§ Task to carry out: In the article on the epigenetic aging clock below, write out word for word the passage that starts with "Using this method, the" and goes on through "tissue, Forbes reported.".

§ Selected excerpt:
Researchers have discovered a new "epigenetic clock" that assesses how age affects human tissue.

A scientist used "a natural process by which DNA [is] altered over time," called methylation, to develop the age-revealing biological clock, Forbes reported.

"Time clocks" have been discovered before in hormones, saliva, and telomeres, but none were able to accurately pinpoint the age of a diverse set of organs and tissue, News Medical reported.

"To fight aging, we first need an objective way of measuring it. Pinpointing a set of biomarkers that keeps time throughout the body has been a four-year challenge," Steve Horvath, a professor of human genetics at the David Geffen School of Medicine at UCLA and of biostatistics at the UCLA Fielding School of Public Health said. "My goal in inventing this clock is to help scientists improve their understanding of what speeds up and slows down the human aging process."

Using this method, the team found that women's breasts tended to age more rapidly than the rest of their bodies. This could explain why breast cancer is more common than any other types of the disease. They also noticed that cancerous tissue was usually 36 years older than surrounding tissue, Forbes reported.

The researchers looked at 8,000 different DNA samples; they were able to find 353 DNA markers from various organs that changed over the course of a lifetime. Using this information the team was able to create a statistical model.

"[It is the] first-ever accurate age predictor that works across most tissues and cell types," Horvath said, Forbes reported.

Horvath also looked at pluripotent cells, which have been reverted back to their embryonic state, which allows them to become almost any type of tissue cell and "divide indefinitely," News Medical reported.

§ Provided data:

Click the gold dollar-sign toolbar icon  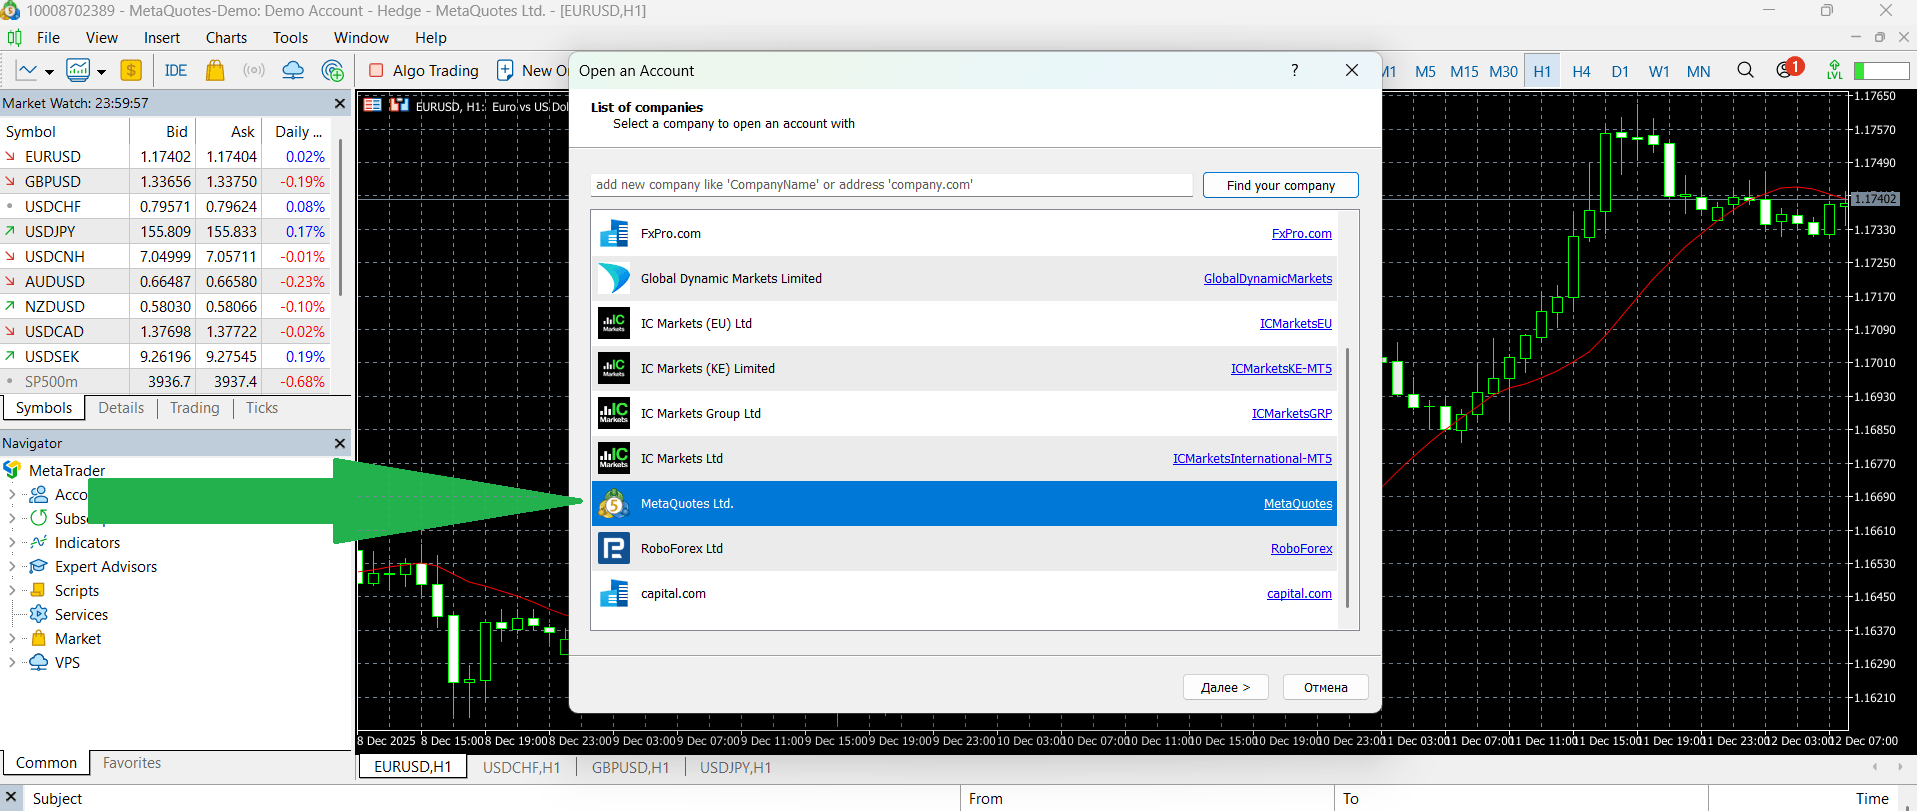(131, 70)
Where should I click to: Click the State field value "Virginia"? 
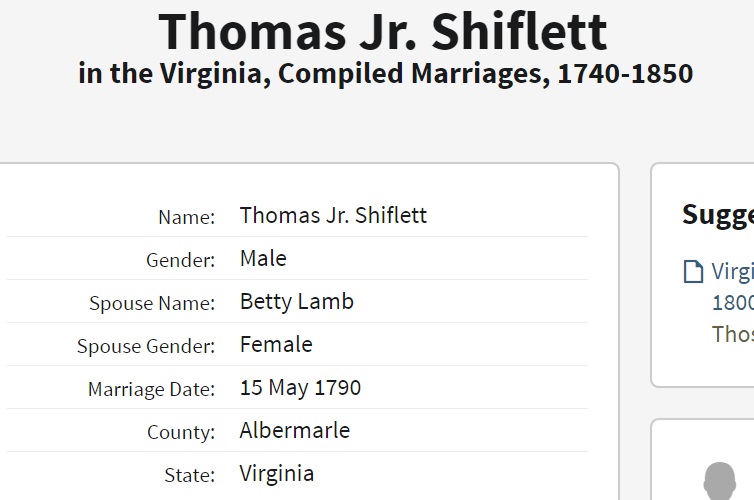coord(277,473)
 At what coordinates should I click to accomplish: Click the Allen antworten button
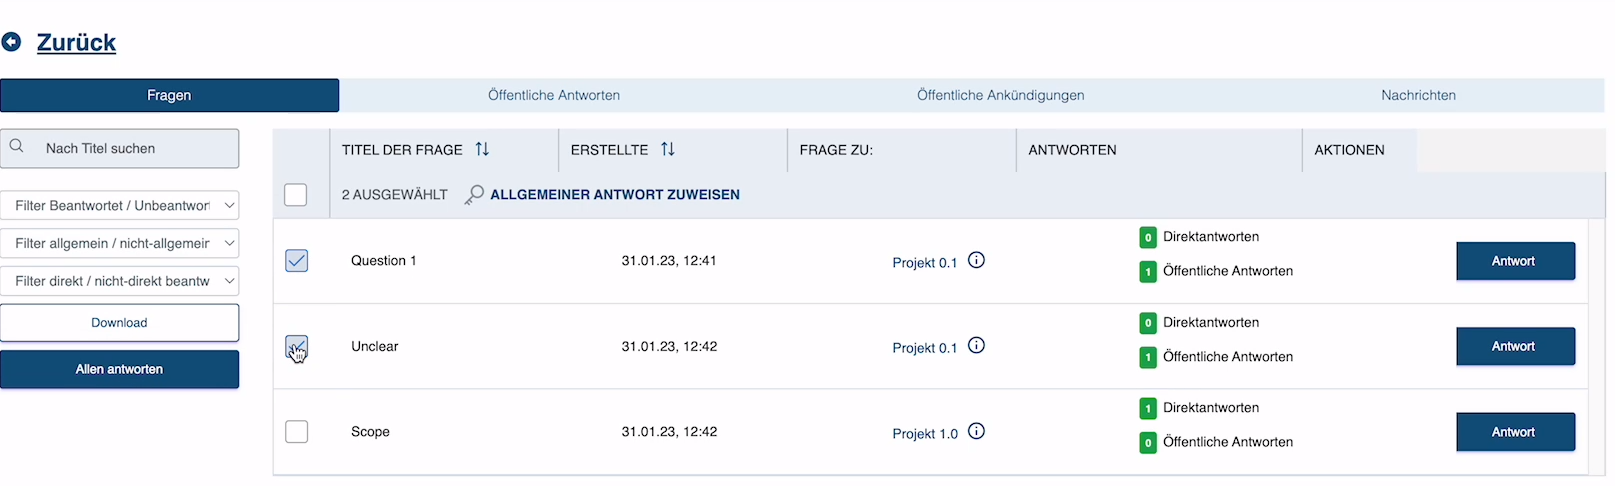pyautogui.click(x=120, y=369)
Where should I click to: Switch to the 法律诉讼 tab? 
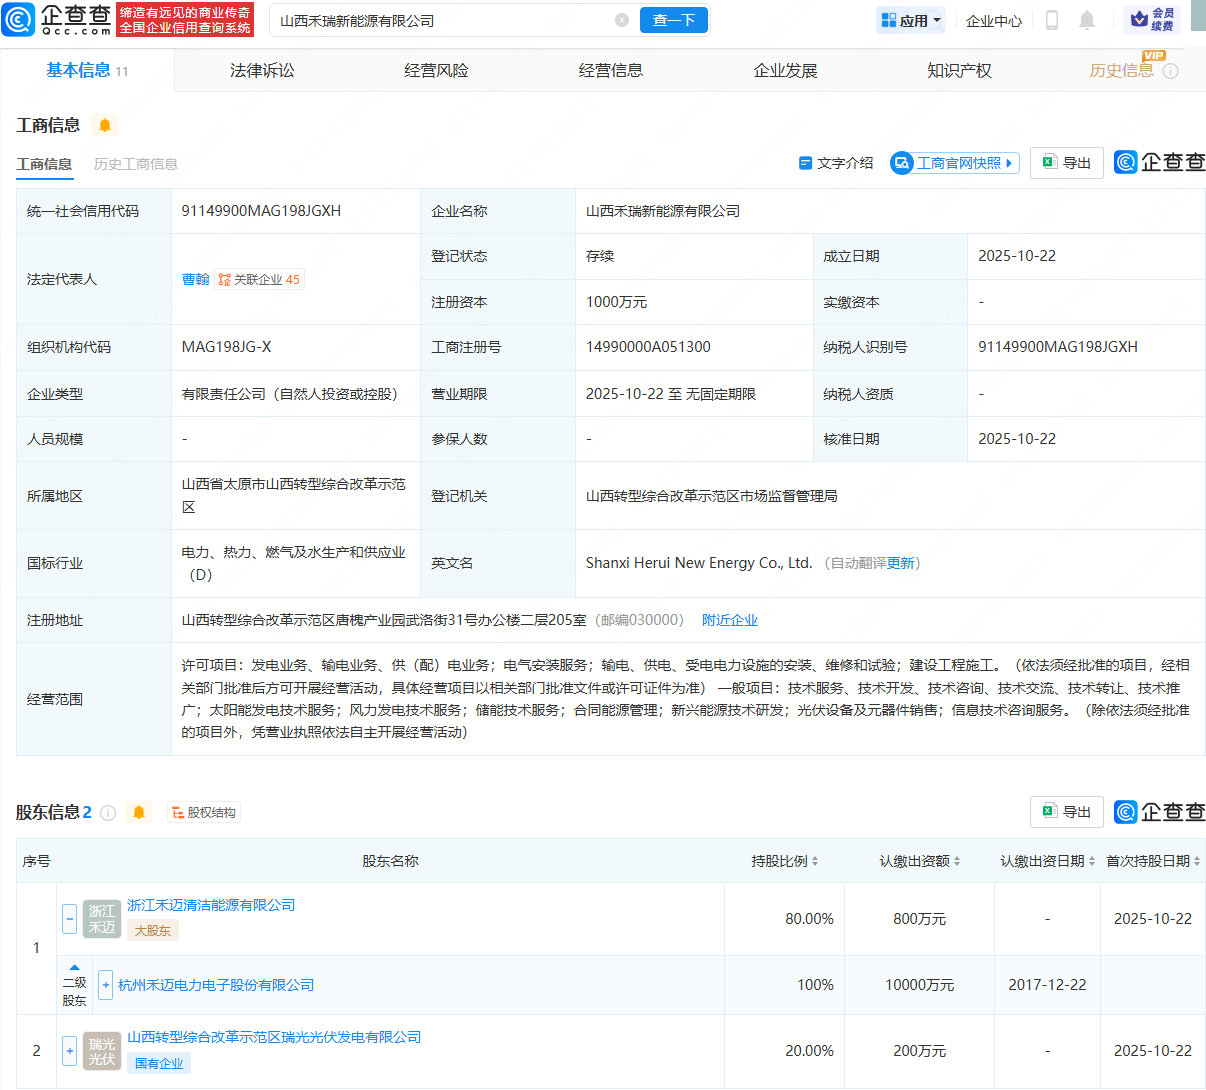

§ Task answer:
Using this method, the team found that women's breasts tended to age more rapidly than the rest of their bodies. This could explain why breast cancer is more common than any other types of the disease. They also noticed that cancerous tissue was usually 36 years older than surrounding tissue, Forbes reported.